## Task prompt
Beginning with the very first line, please reproduce the entries exactly through the line containing "Gullöldin (792, 2299)".
BEGIN Listed entries
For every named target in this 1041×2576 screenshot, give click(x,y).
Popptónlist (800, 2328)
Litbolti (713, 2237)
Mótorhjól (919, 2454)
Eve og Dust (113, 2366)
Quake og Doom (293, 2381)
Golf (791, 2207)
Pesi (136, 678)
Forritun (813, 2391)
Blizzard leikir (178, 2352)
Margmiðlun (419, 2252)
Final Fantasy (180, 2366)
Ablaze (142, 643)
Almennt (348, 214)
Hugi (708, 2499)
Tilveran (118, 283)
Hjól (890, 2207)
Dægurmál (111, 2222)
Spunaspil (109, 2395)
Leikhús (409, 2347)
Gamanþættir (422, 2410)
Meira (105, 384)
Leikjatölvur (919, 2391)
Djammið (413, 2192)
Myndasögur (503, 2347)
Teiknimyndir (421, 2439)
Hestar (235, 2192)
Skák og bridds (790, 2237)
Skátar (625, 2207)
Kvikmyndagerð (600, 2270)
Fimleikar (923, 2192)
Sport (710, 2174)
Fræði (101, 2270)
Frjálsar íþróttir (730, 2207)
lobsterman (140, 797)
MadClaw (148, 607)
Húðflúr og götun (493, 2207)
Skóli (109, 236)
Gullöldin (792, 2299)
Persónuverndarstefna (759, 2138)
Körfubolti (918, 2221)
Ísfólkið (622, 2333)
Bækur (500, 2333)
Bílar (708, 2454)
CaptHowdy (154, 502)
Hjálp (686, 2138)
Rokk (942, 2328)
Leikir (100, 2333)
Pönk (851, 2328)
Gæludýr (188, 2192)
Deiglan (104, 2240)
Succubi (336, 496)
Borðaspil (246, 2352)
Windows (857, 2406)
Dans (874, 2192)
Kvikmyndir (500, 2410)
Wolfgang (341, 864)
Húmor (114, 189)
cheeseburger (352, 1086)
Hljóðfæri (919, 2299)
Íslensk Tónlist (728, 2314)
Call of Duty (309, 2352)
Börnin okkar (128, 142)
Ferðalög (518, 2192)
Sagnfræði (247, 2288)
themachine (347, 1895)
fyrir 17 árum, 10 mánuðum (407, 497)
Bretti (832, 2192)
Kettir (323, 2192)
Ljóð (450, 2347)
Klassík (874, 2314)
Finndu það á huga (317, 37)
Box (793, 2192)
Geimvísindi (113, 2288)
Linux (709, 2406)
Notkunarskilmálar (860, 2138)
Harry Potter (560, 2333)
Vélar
END Listed entries
## Problem solution
For every named target in this 1041×2576 screenshot, give click(x,y).
Popptónlist (800, 2328)
Litbolti (713, 2237)
Mótorhjól (919, 2454)
Eve og Dust (113, 2366)
Quake og Doom (293, 2381)
Golf (791, 2207)
Pesi (136, 678)
Forritun (813, 2391)
Blizzard leikir (178, 2352)
Margmiðlun (419, 2252)
Final Fantasy (180, 2366)
Ablaze (142, 643)
Almennt (348, 214)
Hugi (708, 2499)
Tilveran (118, 283)
Hjól (890, 2207)
Dægurmál (111, 2222)
Spunaspil (109, 2395)
Leikhús (409, 2347)
Gamanþættir (422, 2410)
Meira (105, 384)
Leikjatölvur (919, 2391)
Djammið (413, 2192)
Myndasögur (503, 2347)
Teiknimyndir (421, 2439)
Hestar (235, 2192)
Skák og bridds (790, 2237)
Skátar (625, 2207)
Kvikmyndagerð (600, 2270)
Fimleikar (923, 2192)
Sport (710, 2174)
Fræði (101, 2270)
Frjálsar íþróttir (730, 2207)
lobsterman (140, 797)
MadClaw (148, 607)
Húðflúr og götun (493, 2207)
Skóli (109, 236)
Gullöldin (792, 2299)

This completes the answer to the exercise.